そして私は年を重ねた。早く十八歳になりたい。
私の学習の日々は続いた。
世界のあらゆることを知るために、毎日本と地図を見比べ四苦八苦。分からないことはじいさんに聞きに行き、その日常はやはり在りし日の時間を思い出し、少しだけセンチな気持ちになりながら。
その意気込みをじいさんも認めてくれたのか、最初は何冊かずつ渡してきた本や資料を、じいさんは本棚ごと私の部屋に持ってきてくれたのだ。

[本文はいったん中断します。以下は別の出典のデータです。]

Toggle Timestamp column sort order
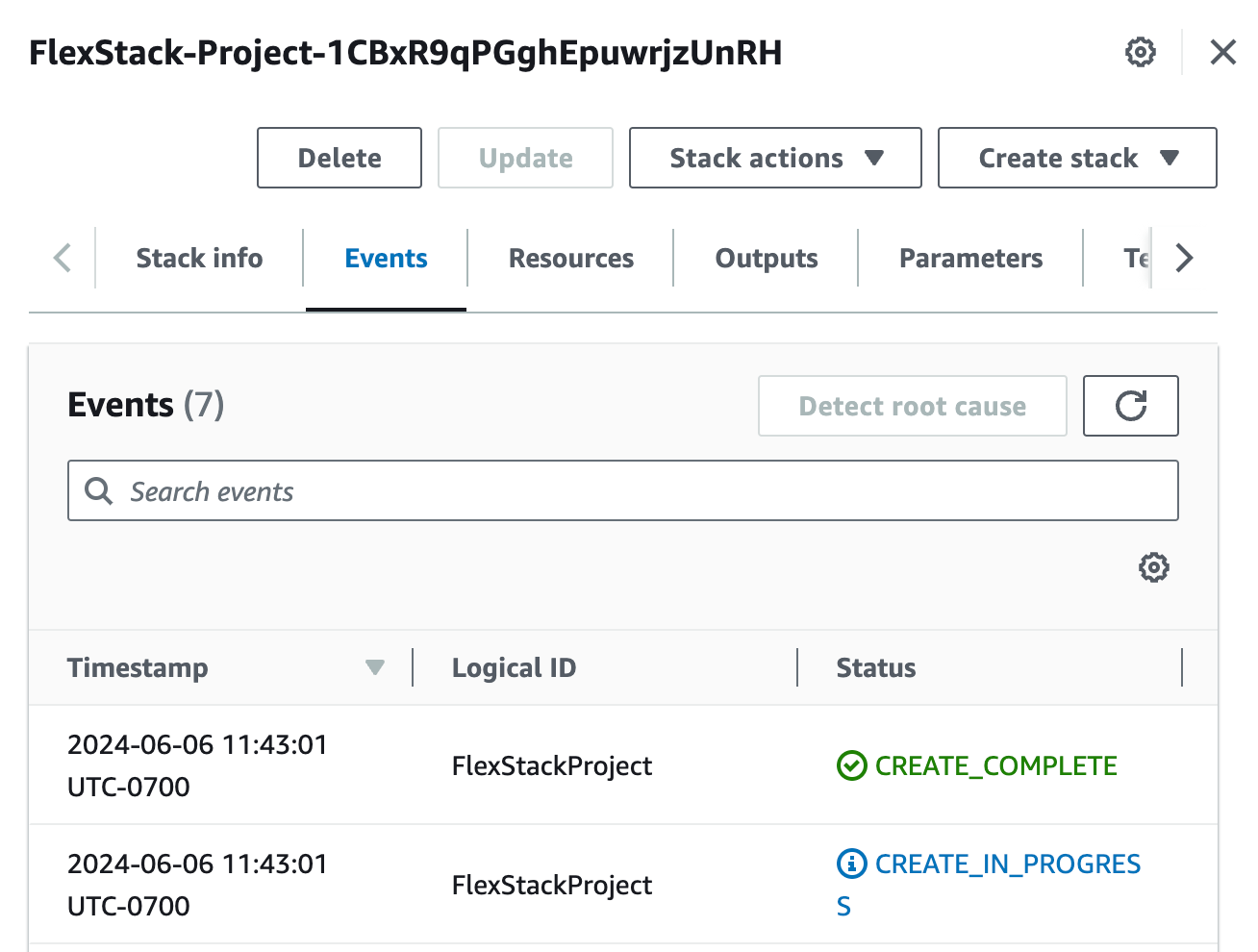 coord(374,666)
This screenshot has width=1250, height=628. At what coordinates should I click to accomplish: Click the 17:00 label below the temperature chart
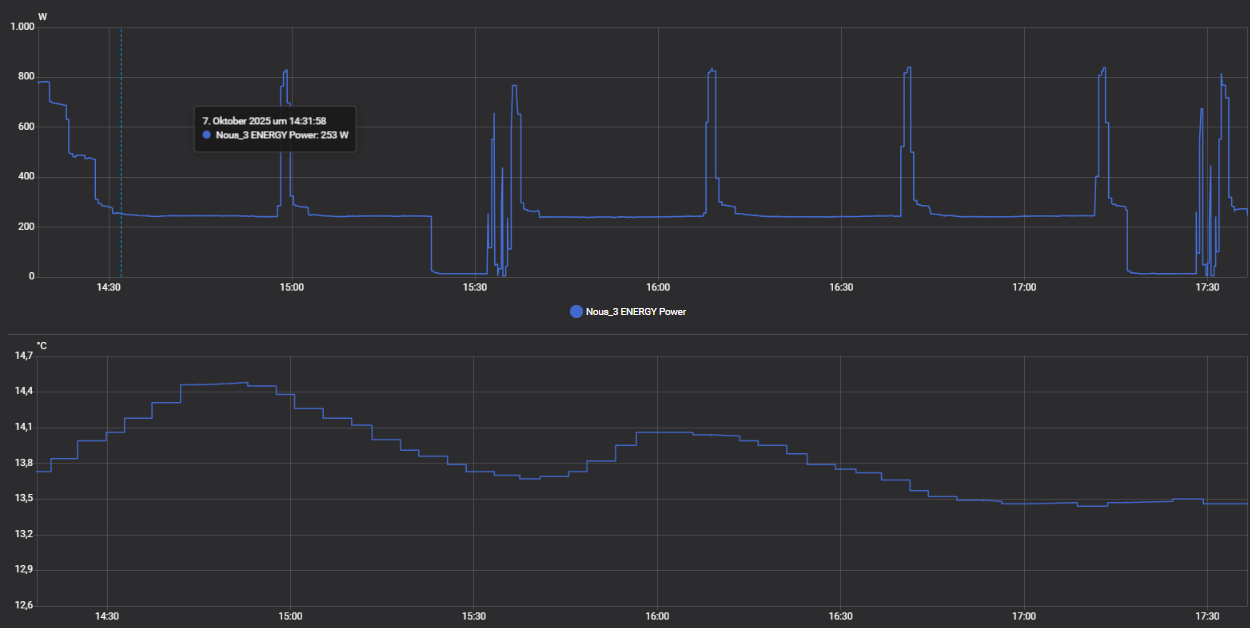1024,616
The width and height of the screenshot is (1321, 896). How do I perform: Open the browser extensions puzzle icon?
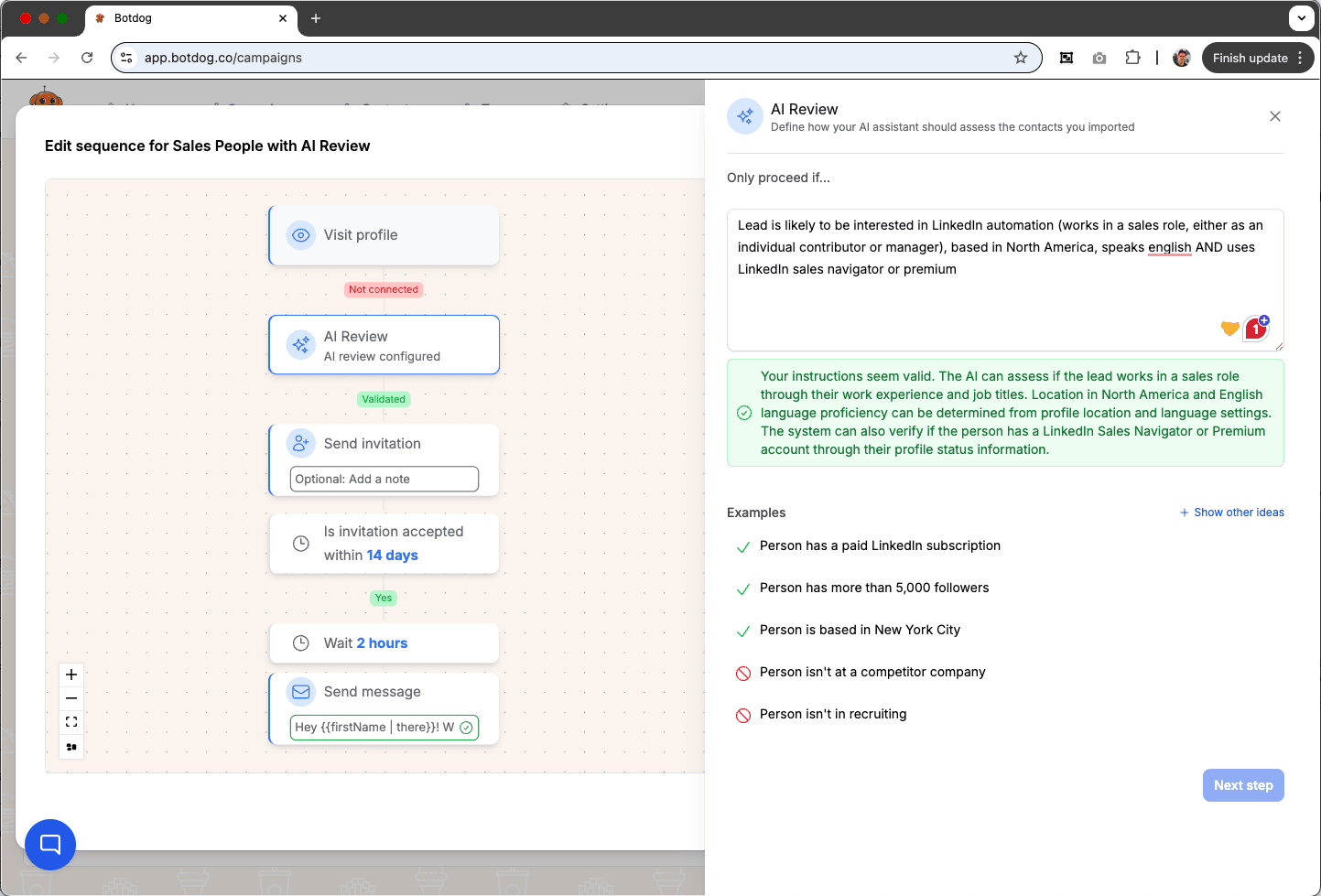[1132, 58]
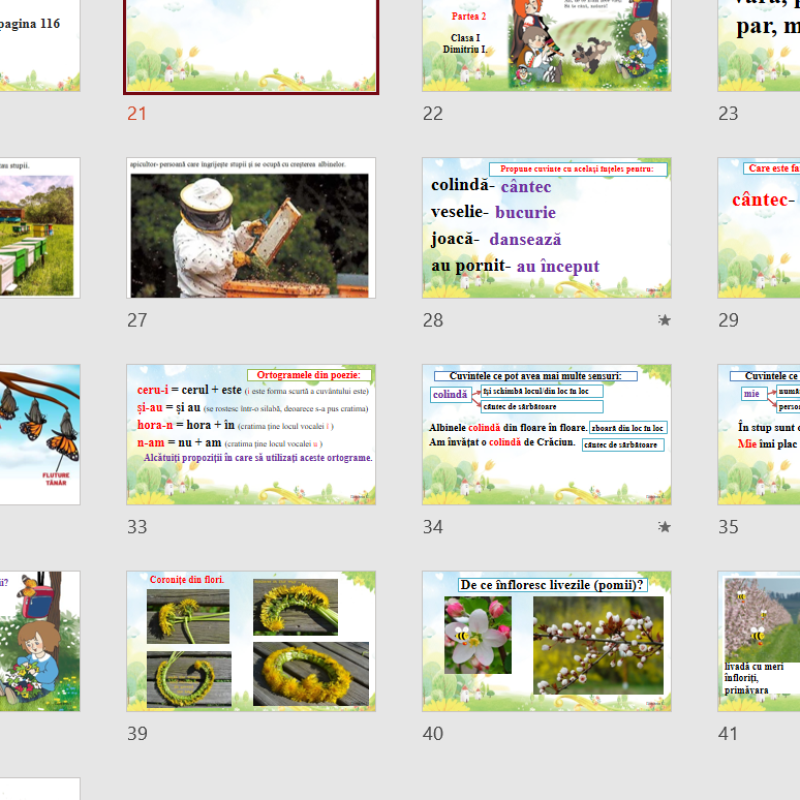The height and width of the screenshot is (800, 800).
Task: Select slide 29 starting with red 'cântec'
Action: click(x=760, y=228)
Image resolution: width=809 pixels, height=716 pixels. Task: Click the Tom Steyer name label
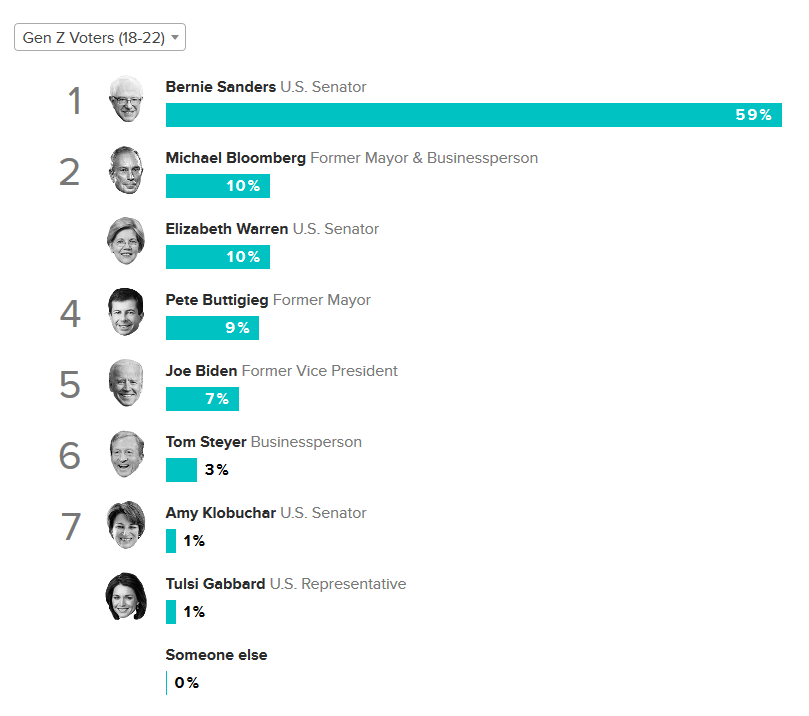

ちなみに当たり前なことだが、この学習を始める前から私は家とその周辺の地形を把握していて、じいさんがどこからその本や資料を持ってきたのかと疑問であった。が、実際のところは簡単で、単純に鍵の掛かって普段入れないじいさんの部屋に置いていたらしい。
なにはともあれちょっと良さすぎるレベルで私に都合がいいのだが、前世であんな酷い目にあったのだから、折角転生したんだしこれぐらいのことはあっていいいだろう。
じいさんが持ってきてくれた本棚の内容は、予め例の手帳と地図で知っていたじいさんの凄さを、改めて疑問に感じてしまうほど多岐に渡るものだった。
まず例の手帳がずらりと並んでいる。しかも本棚を置かれると同時に渡された外装の皮の色が違う手帳には、今までのように各種地域毎の情報ではなく、魔物情報や草花のまとめなど、特化した一種の情報が書かれてあった。
この世界のことはよく知らないが、これを増刷できたらそれだけで金持ちになれるんじゃないか?とも考えたが、あまりにも情報量が多い上、地図などは制作技術が高すぎてマネすることはまず不可能。変なことは考えずに今は学習に勤しもう。
手帳以外にも、こちらはちゃんと装丁がなされている本が何冊か並んでいる。
内容は三種。剣技と魔術に関しての本が一冊ずつあり、残りは物語系統。しかし物語系統はなぜか戦記物が多かった。いや歴史を知る上で戦記はそこそこ役に立ちそうなんだけどね?なんでここらへん戦いに特化してるの?ああいやそういう世界なのか?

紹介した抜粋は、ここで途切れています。